I agree, and I don’t think that “stopsign!” should ever be used as a fully general counterargument; it certainly can’t be used as an argument against the feasibility of cryonics. In my comment above, I was protesting against “future technology!” being used to pre-emptively end the discussion. Apologies if this was unclear.
It’s not a counterargument in any case, at best it invokes an antiprediction. It’s a reminder to not stop thinking where it actually is possible to figure more out, which has a pretty general applicability.
We don’t need to explain why this trend doesn’t apply to cryonics. The complaint is not with the trend, it is with using “future technology” as an answer to specific problems we do not know how to solve. Its not an answer at all, its like saying “we will solve it by solving it...later”.
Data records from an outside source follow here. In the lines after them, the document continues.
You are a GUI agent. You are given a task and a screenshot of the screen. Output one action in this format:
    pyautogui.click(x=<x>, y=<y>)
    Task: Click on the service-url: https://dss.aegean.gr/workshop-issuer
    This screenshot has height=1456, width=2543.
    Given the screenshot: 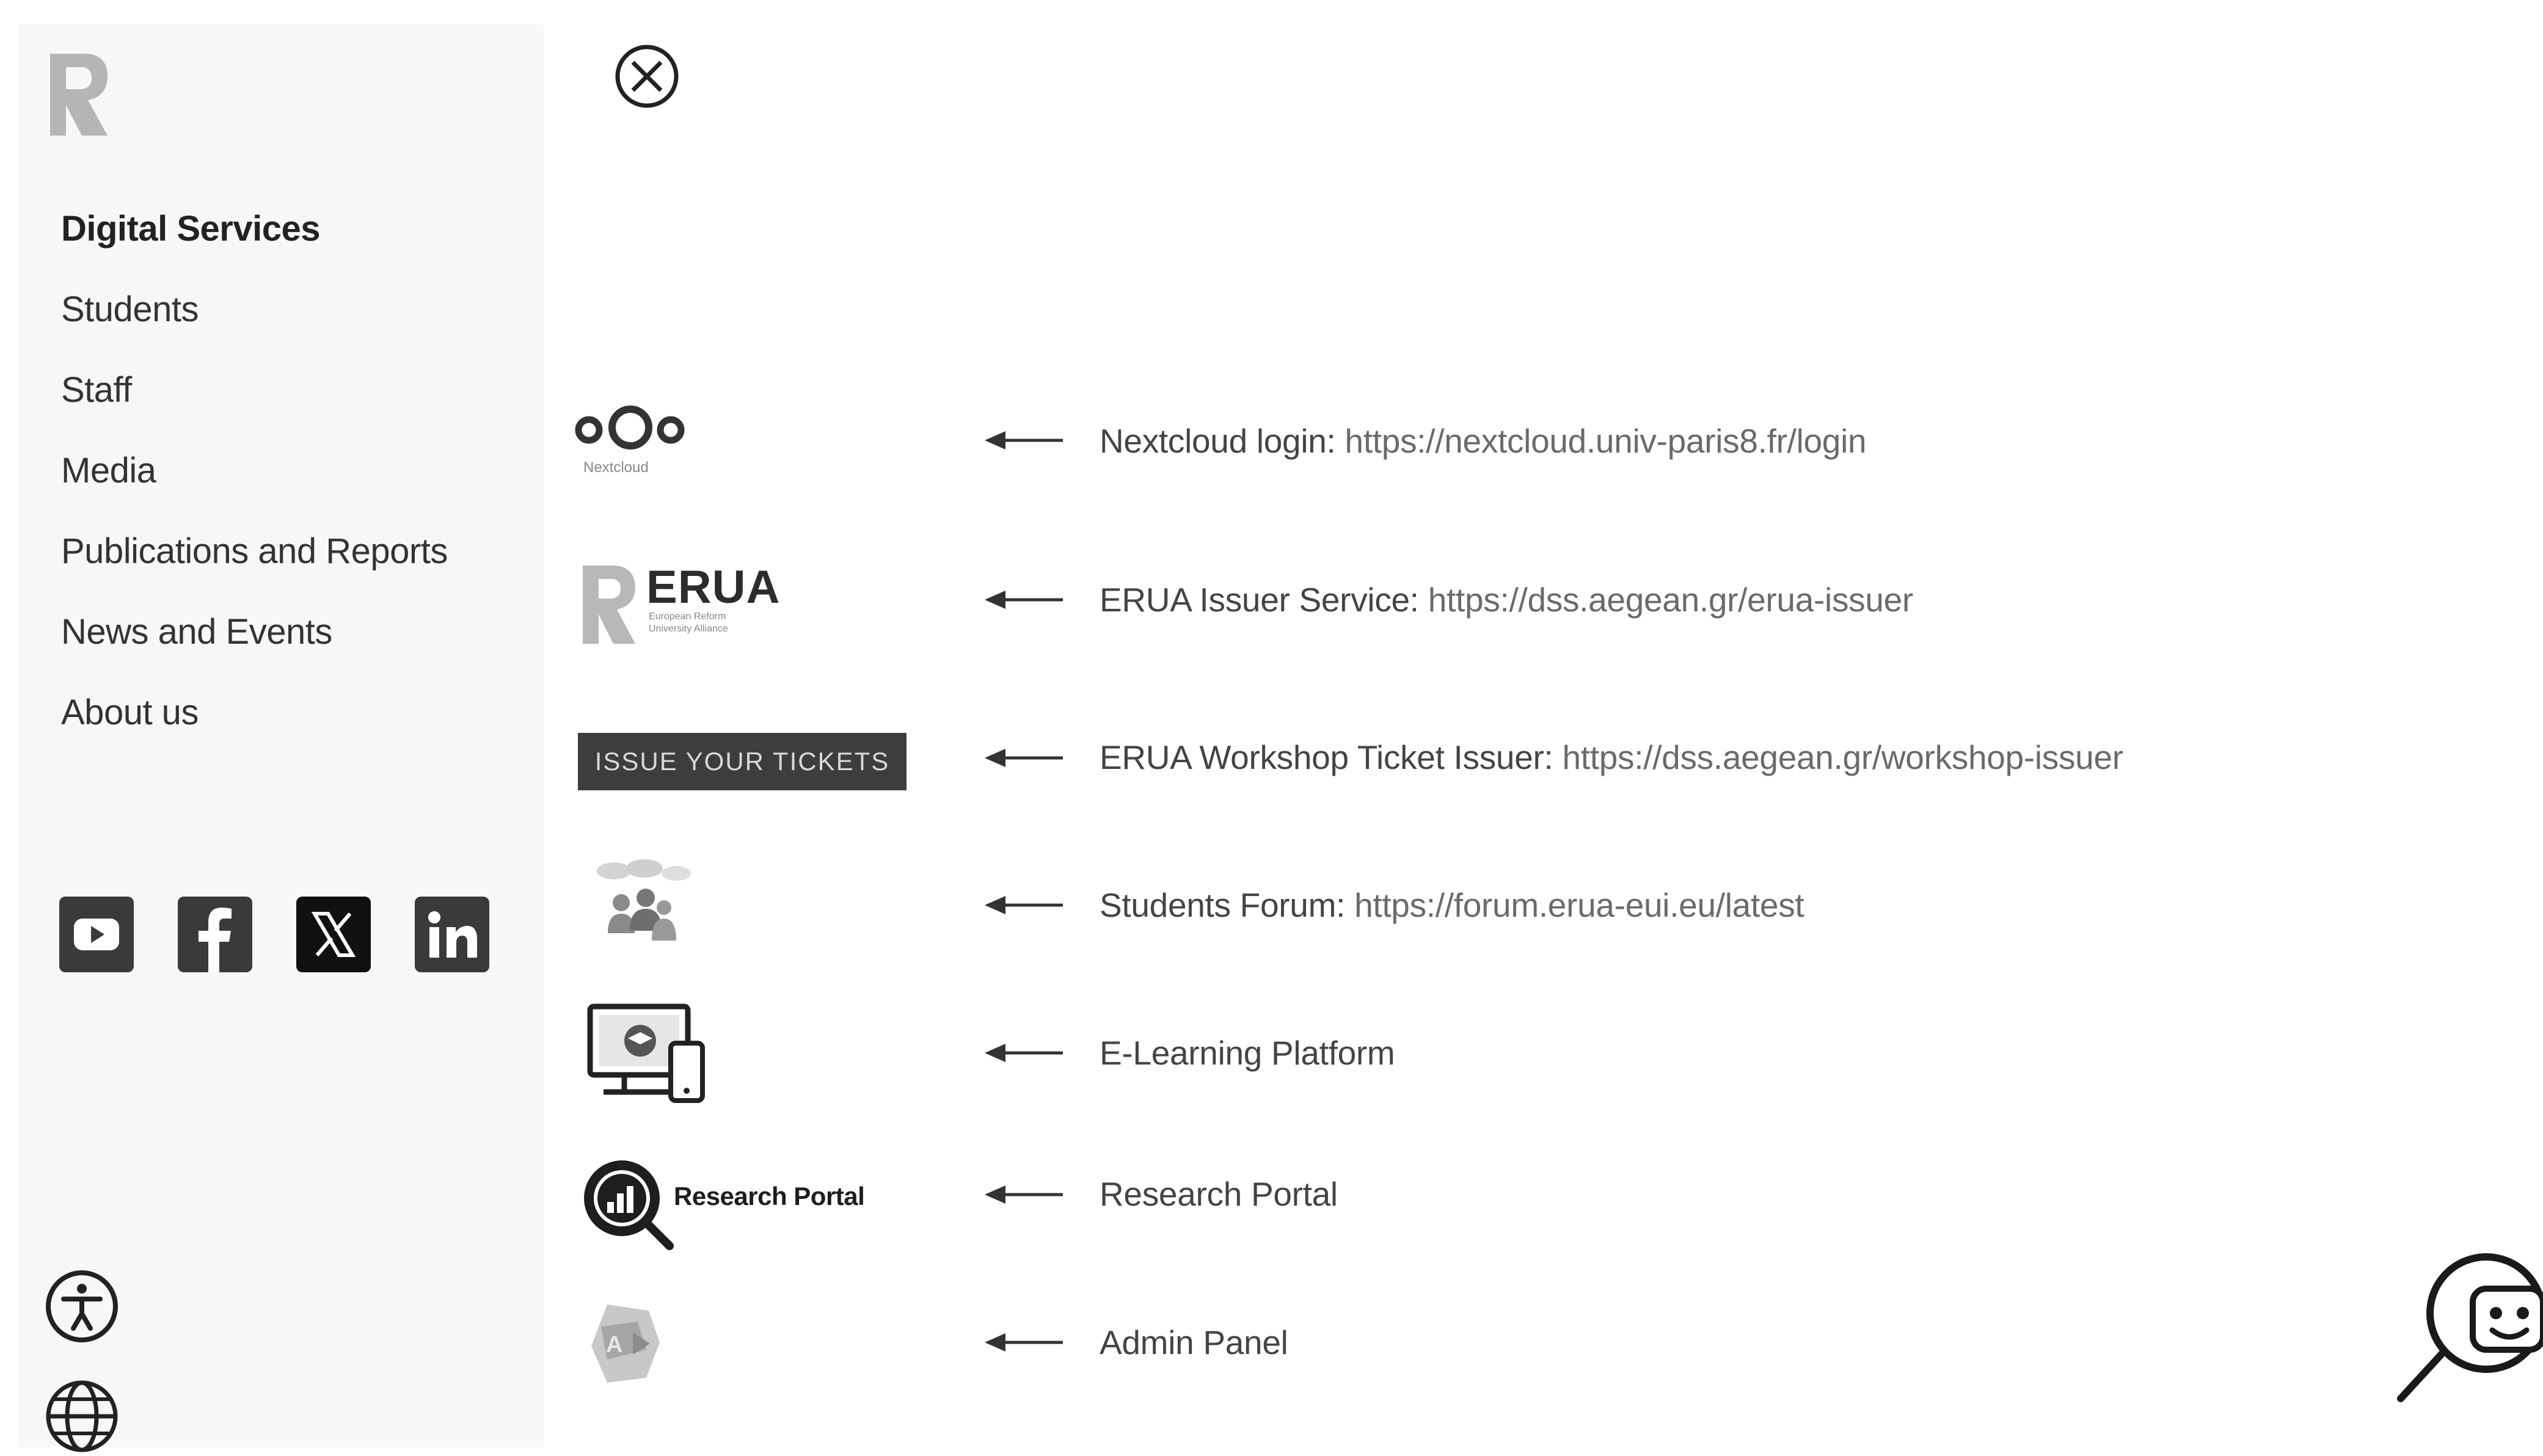 What is the action you would take?
    pyautogui.click(x=1844, y=757)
What puzzles me is why people assume the specific question (how) needs to be answered as opposed to the general question (whether).
Because people want to know if the “how” is even possible. But the fact the “how” will depend on technology that hasn’t been invented yet arouses a great deal of skepticism.
Why should it? There’s plenty of indirect evidence that this is technology that will be invented eventually, if there’s a future at all for it to be invented in. There are already three general research paths we know of that can lead to successful reanimation: nanotech, biotech, and uploading. All three of these, in all their various incarnations, would need to fizzle and uniformly continue to produce no results in this area, for hundreds of years before cryonics will have failed. In short, the predictions we’re making pretty much have to somehow contradict the laws of physics. They don’t have to simply be optimistic in order to fail to happen for hundreds, perhaps thousands of years of rich scientific progress—they have to be totally bonkers.
So we should just assume that any future technology we would like to imagine is assured of happening, given enough time?
If that is the case then I don’t need to waste my time with cryonics because I am assured I will be resurrected in a Tipler Omega Point.
The argument is not that everything that seems possible is inevitable. Rather it is that this particular area of possibility-space is a generally reasonable one given a reasonably allowable timeframe for cryonics patients to be stored. Current advances in printing organs, scanning connectomes, building nanomachinery, etc. are pretty good indirect evidence of that—provided the loss of structure isn’t excessive.
For values of “later” around the 20 or 30 year mark, this is not a very convincing point. But for values of “later” in the hundreds or thousands of years, it has some weight.